Moreover, the qualified responses may be accurate. If, for example, defendant's negotiator told plaintiff's negotiator that defendant understood that the Contract would be governed by defendant's Retailer Business Rules and asked if plaintiff had any disagreements, questions or issues with those rules, the qualifications defendant has added to its responses may be entirely fair and requiring defendant to make an unqualified admission might require it to admit to facts that are inaccurate.

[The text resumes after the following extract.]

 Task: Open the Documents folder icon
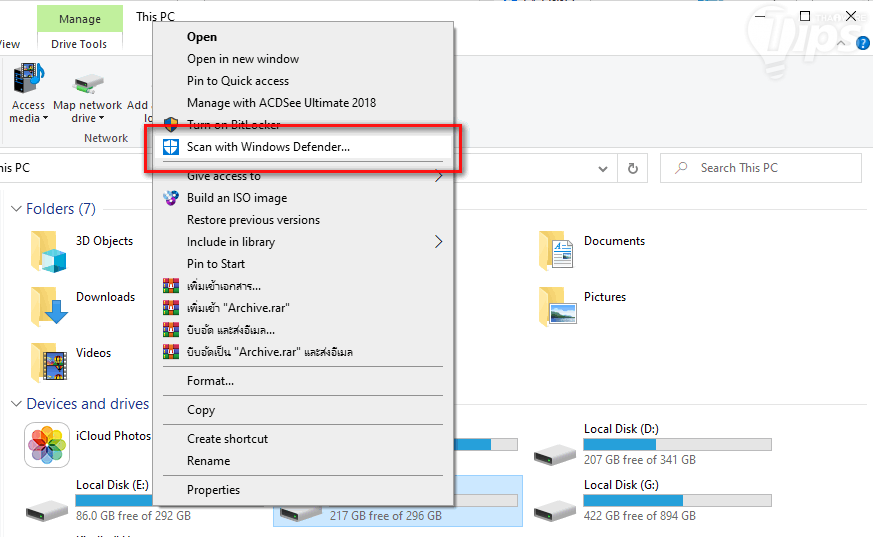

Finally, I note that the RFAs are not the only avenue available to plaintiff to ascertain defendant's position concerning the events that occurred during the Contract negotiations. Plaintiff can take a Rule 30(b) (6) deposition of defendant concerning the negotiations and thereby discover all the facts in defendant's possession concerning what was said and done during the negotiations.

Accordingly, for all the foregoing reasons, plaintiff's application to compel supplemental responses to its RFAs or to deem the subject matter of the RFAs admitted is denied.